Extracted data section start
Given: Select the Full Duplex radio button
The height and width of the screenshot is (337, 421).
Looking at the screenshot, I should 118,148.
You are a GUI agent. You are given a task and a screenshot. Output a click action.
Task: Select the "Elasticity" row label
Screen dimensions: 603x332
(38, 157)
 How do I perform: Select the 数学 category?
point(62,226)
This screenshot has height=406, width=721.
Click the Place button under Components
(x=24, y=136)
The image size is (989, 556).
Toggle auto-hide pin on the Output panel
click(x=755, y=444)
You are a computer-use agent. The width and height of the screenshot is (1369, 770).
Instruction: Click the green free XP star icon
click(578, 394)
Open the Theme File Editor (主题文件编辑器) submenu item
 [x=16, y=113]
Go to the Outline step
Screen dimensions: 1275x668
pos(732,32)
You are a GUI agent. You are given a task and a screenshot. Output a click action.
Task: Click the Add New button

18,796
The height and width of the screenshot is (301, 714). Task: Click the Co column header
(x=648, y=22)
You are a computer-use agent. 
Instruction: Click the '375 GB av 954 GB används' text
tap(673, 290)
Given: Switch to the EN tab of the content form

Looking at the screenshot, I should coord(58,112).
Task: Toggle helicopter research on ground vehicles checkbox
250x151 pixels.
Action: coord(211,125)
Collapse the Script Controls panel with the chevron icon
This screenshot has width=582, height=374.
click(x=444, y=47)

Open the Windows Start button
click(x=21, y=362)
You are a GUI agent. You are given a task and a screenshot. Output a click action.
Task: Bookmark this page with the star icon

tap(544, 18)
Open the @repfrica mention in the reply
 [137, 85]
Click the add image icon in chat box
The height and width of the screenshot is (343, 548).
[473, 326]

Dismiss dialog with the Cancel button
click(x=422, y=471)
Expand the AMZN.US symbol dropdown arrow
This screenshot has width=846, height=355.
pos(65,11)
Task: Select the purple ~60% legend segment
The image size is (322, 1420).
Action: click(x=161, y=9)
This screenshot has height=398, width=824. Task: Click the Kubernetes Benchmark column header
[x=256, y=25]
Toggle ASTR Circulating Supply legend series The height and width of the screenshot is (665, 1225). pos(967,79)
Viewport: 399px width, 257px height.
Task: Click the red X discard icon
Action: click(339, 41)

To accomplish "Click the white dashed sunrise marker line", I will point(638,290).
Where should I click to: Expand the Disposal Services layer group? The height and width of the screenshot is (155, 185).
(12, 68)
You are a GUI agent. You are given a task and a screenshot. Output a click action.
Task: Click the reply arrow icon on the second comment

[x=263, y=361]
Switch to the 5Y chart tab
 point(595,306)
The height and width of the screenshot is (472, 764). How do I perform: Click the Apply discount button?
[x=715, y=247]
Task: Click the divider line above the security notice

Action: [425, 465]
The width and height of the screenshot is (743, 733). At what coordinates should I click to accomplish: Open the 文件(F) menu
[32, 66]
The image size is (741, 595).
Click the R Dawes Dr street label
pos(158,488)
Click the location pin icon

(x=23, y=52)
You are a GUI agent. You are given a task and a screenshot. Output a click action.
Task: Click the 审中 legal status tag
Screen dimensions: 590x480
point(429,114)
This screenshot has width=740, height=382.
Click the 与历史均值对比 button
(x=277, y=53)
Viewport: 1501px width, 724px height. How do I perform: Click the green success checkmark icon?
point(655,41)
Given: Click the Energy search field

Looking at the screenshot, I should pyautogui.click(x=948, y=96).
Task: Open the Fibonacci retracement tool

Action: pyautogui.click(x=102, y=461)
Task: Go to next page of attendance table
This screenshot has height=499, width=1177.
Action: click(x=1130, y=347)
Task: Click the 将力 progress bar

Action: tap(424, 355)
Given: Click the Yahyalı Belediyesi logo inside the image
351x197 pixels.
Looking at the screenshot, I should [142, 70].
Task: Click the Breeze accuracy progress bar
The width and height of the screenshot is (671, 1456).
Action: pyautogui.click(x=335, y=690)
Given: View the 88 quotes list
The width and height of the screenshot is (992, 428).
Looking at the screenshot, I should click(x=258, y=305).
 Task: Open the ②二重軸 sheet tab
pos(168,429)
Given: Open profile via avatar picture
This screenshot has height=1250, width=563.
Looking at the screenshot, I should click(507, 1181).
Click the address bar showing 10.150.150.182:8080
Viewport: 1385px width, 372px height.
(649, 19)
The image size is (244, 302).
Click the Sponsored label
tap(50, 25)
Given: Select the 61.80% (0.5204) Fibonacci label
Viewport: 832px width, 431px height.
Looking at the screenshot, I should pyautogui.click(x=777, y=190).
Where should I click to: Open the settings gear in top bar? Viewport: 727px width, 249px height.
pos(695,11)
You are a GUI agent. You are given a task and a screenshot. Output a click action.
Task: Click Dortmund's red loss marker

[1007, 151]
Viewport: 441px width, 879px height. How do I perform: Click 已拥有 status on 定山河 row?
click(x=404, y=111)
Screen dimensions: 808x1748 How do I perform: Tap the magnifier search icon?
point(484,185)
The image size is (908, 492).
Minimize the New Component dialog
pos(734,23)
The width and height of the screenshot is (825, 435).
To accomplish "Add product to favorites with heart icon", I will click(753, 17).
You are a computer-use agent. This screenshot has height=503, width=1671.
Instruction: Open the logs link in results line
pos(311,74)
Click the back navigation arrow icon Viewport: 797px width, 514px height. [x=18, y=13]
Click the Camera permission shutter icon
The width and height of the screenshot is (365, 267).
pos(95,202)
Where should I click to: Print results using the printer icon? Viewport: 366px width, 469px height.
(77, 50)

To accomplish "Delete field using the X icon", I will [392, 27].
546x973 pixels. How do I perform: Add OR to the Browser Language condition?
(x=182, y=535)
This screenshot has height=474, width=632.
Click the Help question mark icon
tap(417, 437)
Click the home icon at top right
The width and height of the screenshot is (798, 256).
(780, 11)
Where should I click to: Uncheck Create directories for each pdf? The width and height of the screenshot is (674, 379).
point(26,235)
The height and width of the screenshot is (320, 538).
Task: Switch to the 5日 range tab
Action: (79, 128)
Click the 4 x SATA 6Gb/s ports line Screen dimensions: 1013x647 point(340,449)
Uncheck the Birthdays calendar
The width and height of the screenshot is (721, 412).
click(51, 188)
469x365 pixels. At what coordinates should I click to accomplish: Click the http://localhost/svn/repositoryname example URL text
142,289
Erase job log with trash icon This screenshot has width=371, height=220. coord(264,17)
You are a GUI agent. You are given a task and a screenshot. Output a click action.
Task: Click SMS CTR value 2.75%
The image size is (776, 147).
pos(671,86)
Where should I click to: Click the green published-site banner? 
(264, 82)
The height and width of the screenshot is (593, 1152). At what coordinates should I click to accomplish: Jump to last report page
Extracted data section end
Goal of the exercise: Would you retype the lines above from the one with "Given: Click the Energy search field" down to the one with "You are a computer-use agent. This", word for word, both ends included and no other lines?

Result for this task:
Given: Click the Energy search field

Looking at the screenshot, I should pyautogui.click(x=948, y=96).
Task: Open the Fibonacci retracement tool

Action: pyautogui.click(x=102, y=461)
Task: Go to next page of attendance table
This screenshot has height=499, width=1177.
Action: click(x=1130, y=347)
Task: Click the 将力 progress bar

Action: tap(424, 355)
Given: Click the Yahyalı Belediyesi logo inside the image
351x197 pixels.
Looking at the screenshot, I should [142, 70].
Task: Click the Breeze accuracy progress bar
The width and height of the screenshot is (671, 1456).
Action: pyautogui.click(x=335, y=690)
Given: View the 88 quotes list
The width and height of the screenshot is (992, 428).
Looking at the screenshot, I should click(x=258, y=305).
 Task: Open the ②二重軸 sheet tab
pos(168,429)
Given: Open profile via avatar picture
This screenshot has height=1250, width=563.
Looking at the screenshot, I should click(507, 1181).
Click the address bar showing 10.150.150.182:8080
Viewport: 1385px width, 372px height.
(649, 19)
The image size is (244, 302).
Click the Sponsored label
tap(50, 25)
Given: Select the 61.80% (0.5204) Fibonacci label
Viewport: 832px width, 431px height.
Looking at the screenshot, I should pyautogui.click(x=777, y=190).
Where should I click to: Open the settings gear in top bar? Viewport: 727px width, 249px height.
pos(695,11)
You are a GUI agent. You are given a task and a screenshot. Output a click action.
Task: Click Dortmund's red loss marker

[1007, 151]
Viewport: 441px width, 879px height. How do I perform: Click 已拥有 status on 定山河 row?
click(x=404, y=111)
Screen dimensions: 808x1748 How do I perform: Tap the magnifier search icon?
point(484,185)
The image size is (908, 492).
Minimize the New Component dialog
pos(734,23)
The width and height of the screenshot is (825, 435).
To accomplish "Add product to favorites with heart icon", I will click(753, 17).
You are a computer-use agent. This screenshot has height=503, width=1671.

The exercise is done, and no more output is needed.